だが、発作の周期は変動しやすかったし、何より、情けないことに私には、人を殺めるだけの精神力が無かったのだ。三島乃恵瑠を突き落としたときも、その後数日間は、手の震えに悩まされたくらいだ。彼女を押したとき感じた羊毛のセーターのチクチクした感触が手に蘇って、何度も私を脅迫した。
いつか必ず、天罰が下るぞ、と。
天罰なんて怖くない。でも、紗雪を残して逝くことだけは、したくなかった。
既に何人も殺しているのに。ここまで堕ちてもエゴを手放せない自分が、本当に嫌だった。
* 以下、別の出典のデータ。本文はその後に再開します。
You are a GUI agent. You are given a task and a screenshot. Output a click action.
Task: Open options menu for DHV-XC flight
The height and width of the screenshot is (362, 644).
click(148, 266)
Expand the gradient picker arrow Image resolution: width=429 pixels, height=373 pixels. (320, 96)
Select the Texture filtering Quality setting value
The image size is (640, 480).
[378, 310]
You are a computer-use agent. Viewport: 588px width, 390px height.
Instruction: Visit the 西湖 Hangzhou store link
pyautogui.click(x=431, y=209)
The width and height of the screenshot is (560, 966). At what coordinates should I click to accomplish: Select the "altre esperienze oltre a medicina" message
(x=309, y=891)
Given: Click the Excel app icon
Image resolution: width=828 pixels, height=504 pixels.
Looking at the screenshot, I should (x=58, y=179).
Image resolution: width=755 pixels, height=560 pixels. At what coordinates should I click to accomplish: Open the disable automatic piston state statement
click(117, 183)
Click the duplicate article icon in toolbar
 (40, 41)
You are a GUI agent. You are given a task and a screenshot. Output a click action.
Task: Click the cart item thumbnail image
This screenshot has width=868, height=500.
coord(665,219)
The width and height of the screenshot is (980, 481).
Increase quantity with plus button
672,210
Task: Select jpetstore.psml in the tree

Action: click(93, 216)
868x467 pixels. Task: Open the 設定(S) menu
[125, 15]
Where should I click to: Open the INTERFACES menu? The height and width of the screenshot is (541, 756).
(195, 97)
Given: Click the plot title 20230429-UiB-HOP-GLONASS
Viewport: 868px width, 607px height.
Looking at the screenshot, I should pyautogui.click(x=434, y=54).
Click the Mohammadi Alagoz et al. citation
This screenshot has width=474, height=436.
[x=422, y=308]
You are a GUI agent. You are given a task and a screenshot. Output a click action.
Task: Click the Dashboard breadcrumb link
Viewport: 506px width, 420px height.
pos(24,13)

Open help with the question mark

紗雪は、私のそんな気持ちに敏感に気がついて、泣いて謝っていた。私のせいで、辛い思いさせてごめんねと。紗雪は悪くないのに。そんな優しい紗雪が、愛しくて愛しくて。
少し、冷静になって、私達は話し合った。どちらかを犠牲にすることのない、最良の道を探し求めようと。私は私にできることを、紗雪は紗雪にできることをして、どこまでも二人一緒に歩いて行くために。私達は、唯一無二の双子なのだから。
協議の結果。標的に目星をつけたり、周囲の確認、現場の証拠隠滅を行うのは私の仕事。紗雪は直接手を下すことが仕事になった。つまり、それぞれが得意なことを分担したのだ。
私は確かに、紗雪以外の人間に興味が無い。だからと言って、私が周囲の人間について何も知らないというのは大間違いだ。むしろ、目立たない人間にほど気を配っている。いつも一人で、ふといなくなっても、暫くは誰にも気づかれない……そんな彼らは私にとって、大事な獲物だ。
紗雪の方は……別に、力が強いわけでも、さして素早いわけでもないけれど、兎に角躊躇いがないから、大抵の人間はあっさり殺られてしまう。小さな、華奢で可憐な少女が自分を殺そうとしているなんて、誰も思わないのだ。相手が暴れたときのために、スタンガンも携帯している。紗雪の護身用にと、両親が買い与えたものだ。これについても、私は両親に感謝している。
と、朝会が終わり、生徒達がはけていく。私と紗雪も、それに続いて体育館を後にし、教室に戻り、いつも通りに授業を受ける。模範的ないち生徒として。
その日、家庭科室から金切り声がしたのは、二時間目のことだった。